[Entries taken from a collection]
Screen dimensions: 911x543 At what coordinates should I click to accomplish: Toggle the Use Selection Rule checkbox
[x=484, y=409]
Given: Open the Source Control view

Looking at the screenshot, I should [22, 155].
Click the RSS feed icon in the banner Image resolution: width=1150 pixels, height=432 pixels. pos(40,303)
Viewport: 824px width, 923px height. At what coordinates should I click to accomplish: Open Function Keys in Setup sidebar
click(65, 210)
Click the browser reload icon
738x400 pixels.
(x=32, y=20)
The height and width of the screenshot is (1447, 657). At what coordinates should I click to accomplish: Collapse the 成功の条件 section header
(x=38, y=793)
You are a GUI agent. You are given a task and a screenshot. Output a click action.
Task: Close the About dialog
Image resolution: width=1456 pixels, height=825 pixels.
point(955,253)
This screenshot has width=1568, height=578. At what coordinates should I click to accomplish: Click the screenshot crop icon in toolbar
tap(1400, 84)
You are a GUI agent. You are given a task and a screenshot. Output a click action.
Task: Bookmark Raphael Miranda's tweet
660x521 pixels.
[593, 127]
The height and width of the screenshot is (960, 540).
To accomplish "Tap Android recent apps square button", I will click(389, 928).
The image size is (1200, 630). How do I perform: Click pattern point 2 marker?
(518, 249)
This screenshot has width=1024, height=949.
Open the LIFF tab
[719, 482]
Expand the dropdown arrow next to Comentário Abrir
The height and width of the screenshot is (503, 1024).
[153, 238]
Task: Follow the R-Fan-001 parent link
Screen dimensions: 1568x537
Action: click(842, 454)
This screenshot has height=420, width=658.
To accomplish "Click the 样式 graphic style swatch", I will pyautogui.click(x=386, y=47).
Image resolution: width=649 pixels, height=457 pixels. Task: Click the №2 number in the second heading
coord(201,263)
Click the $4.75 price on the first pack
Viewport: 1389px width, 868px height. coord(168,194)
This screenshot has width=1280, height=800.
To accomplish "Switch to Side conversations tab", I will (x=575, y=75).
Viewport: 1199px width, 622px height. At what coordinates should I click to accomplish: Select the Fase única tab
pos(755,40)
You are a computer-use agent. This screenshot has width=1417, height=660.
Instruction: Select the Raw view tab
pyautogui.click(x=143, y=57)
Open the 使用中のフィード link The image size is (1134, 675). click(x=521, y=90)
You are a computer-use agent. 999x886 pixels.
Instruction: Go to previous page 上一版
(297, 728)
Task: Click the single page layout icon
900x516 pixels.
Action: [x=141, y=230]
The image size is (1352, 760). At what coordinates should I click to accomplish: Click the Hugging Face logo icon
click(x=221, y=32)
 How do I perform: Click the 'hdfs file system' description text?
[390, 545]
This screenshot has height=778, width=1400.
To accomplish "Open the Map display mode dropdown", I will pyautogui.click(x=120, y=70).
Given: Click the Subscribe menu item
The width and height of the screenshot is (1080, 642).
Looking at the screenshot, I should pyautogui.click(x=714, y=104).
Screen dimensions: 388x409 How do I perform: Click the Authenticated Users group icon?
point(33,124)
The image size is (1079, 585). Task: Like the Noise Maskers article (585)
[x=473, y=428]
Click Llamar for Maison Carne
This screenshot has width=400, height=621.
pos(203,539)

▸ WORK TO COMPLETE:
Please return each line of the data above in which the word "agent" occurs.

▸ ANSWER SPACE:
You are a GUI agent. You are given a task and a screenshot. Output a click action.
You are a GUI agent. You are given a task and a screenshot. Output a click action.
You are a computer-use agent. This screenshot has width=1417, height=660.
You are a computer-use agent. 999x886 pixels.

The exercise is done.